Whose cars would you flip? Tucker Carlson engages the left

It is fun to watch, but then the echo of the discourse becomes troubling.  The thought process of this self-anointed university intellectual is discomforting.

A University of Chicago campus newspaper editor is angry.  Jake Bittle is deeply bothered by the power of the incoming Trump administration, and specifically the Trump press secretary, Sean Spicer.  Upon analysis, this is understandable.  This is the first transfer of power he has witnessed in adulthood.  He might have missed the one back in 2008.

Editor Jake Bittle is in his early 20s and thus, when Obama first came to “power” and that power transfer occurred, this young man was likely 13 or 14 years old.  Certainly he had a lesser understanding of power transfer due to elections back then.  He may have been completely oblivious to Obama taking power and perhaps doesn’t remember the “elections have consequences” comment.  He is less oblivious now, but not completely out of the woods.

The editor wrote in his column of turning cars over and projectile vomiting in response to a campus visit by Trump’s press secretary.  In the Carlson interview, he walked back that rhetoric but kept to the notion that demonstrations and some illegal activity are a good replacement for level-headed, fact-based, logical discussion.

The editor speaks of how the Tea Party was able to mobilize and get its people elected.  Unmentioned is the peaceful nature of it all.  Car-flipping and projectile vomiting were not a part of the Tea Party successes.

Mr. Bittle promotes the dispensing “notions of civility” and that “deliberation, analysis,” and that “hearing both sides” are “no longer viable.”  This is where it wasn’t funny anymore.  Tucker asked the simple question: “whose cars would you flip?”  No answer.

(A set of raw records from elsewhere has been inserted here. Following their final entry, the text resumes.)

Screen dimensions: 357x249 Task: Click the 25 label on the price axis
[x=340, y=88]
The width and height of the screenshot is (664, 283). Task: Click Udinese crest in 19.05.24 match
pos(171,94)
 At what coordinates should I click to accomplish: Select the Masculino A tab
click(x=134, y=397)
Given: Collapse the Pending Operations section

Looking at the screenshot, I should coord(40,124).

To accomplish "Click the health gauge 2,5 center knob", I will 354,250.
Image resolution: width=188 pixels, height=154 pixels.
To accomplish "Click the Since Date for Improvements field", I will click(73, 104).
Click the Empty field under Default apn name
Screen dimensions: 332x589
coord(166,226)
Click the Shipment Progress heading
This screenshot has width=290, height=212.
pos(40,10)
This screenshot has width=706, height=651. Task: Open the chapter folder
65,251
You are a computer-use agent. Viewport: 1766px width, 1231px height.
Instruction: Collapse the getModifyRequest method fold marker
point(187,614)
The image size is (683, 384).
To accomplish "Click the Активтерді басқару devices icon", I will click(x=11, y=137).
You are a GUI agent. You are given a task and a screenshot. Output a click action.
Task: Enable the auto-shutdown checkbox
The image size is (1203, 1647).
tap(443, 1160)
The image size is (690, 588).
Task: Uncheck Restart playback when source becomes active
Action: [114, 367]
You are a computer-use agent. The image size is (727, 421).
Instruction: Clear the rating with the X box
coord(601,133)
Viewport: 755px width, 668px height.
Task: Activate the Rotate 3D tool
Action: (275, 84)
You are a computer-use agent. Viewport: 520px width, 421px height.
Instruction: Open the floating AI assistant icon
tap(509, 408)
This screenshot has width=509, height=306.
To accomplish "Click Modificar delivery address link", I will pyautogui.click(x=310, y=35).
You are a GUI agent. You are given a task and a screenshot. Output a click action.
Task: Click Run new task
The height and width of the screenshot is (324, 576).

I think I have the answer for this young man.  A time-out.  Yes, campus newspaper editor, elections do have consequences, and those involve power.  When you don’t get your way in adulthood, you don’t pick up the toy and throw it against the Montessori classroom wall.  That doesn’t work here.  Intelligent discussion, reasoning, and logical conclusions do, as Tucker said, “carry the day.”  Is there still a debate club at the University of Chicago?